Since its discovery in 1956, despite several attempts to develop and run clinical trials for the treatment of RSV, the virus-strain in it continues to evade vaccines and it continues to be a burden in the health care system.
Decades later, scientists learned about the detailed structure of the RSV virus. Specifically, a protein called F protein on the viral surface they found changes its shape after viral entry into cells. RSV uses the F ‘prefusion’ protein to enter cells. Thus, producing antibodies against the F protein after it has changed shape is not effective at preventing infection.
These ‘postfusion’ antibodies made after viral entry tend to worsen the situation by triggering the immune system and causing inflammation – the cause for failed clinical trials in the 60s.

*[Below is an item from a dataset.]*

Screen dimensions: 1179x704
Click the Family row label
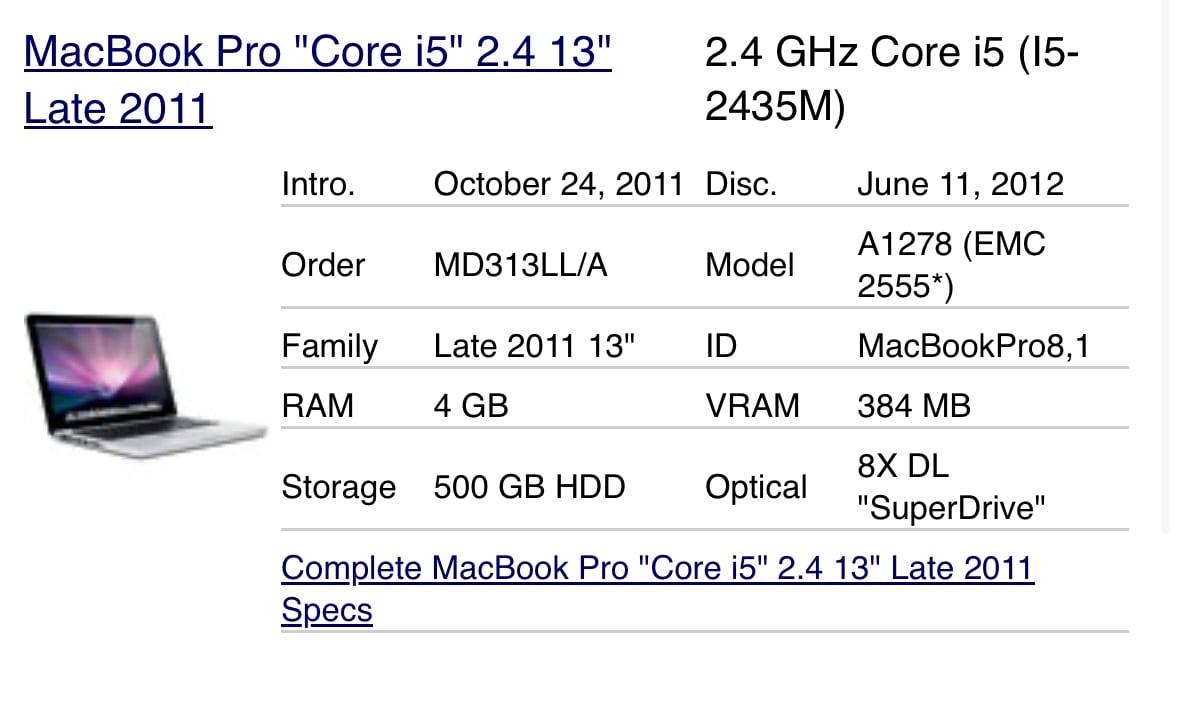329,346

Identifying the structural differences between the prefusion and postfusion F protein was a turning point in the RSV vaccine story.
Scientists Jason McLellan (at the University of Texas at Austin) and Barney Graham (at Morehouse School of Medicine) used X-ray crystallography to determine the structures of F protein in different conformations. They compared different structural conformations of the F protein to determine changes after fusing to the host cell. X-ray crystallography can provide atomic-level resolution of proteins. When a protein changes its shape or conformation during its function, the X-ray structure of the altered protein will also look different.
Understanding this shift in protein conformation helped scientists identify the correct antigen conformation that could induce antibodies before the F protein facilitates virus entry. Vaccine design based on protein conformation has also been used for SARS-CoV-2 and in the development of the COVID vaccine by Moderna and Pfizer.
Thanks to the advanced methods developed to determine protein structures, structure-based vaccine designs are becoming more significant in vaccine development. For example, knowing the F protein conformation was a crucial piece in solving the puzzle of the RSV vaccine.
The US FDA has now approved two RSV vaccines for 60 and older by Pfizer and GlaxoSmithKline. More vaccine trials for RSV are on the way awaiting FDA approval this year. Barney Graham, who has been studying RSV throughout his career and a key contributor to RSV vaccine development say, “The first twenty years of my career were spent trying to understand why the RSV vaccine safety problem occurred back in the mid-sixties… So now, getting to this point where we think we can make a vaccine for RSV safely and now have the efficacy is very exciting.”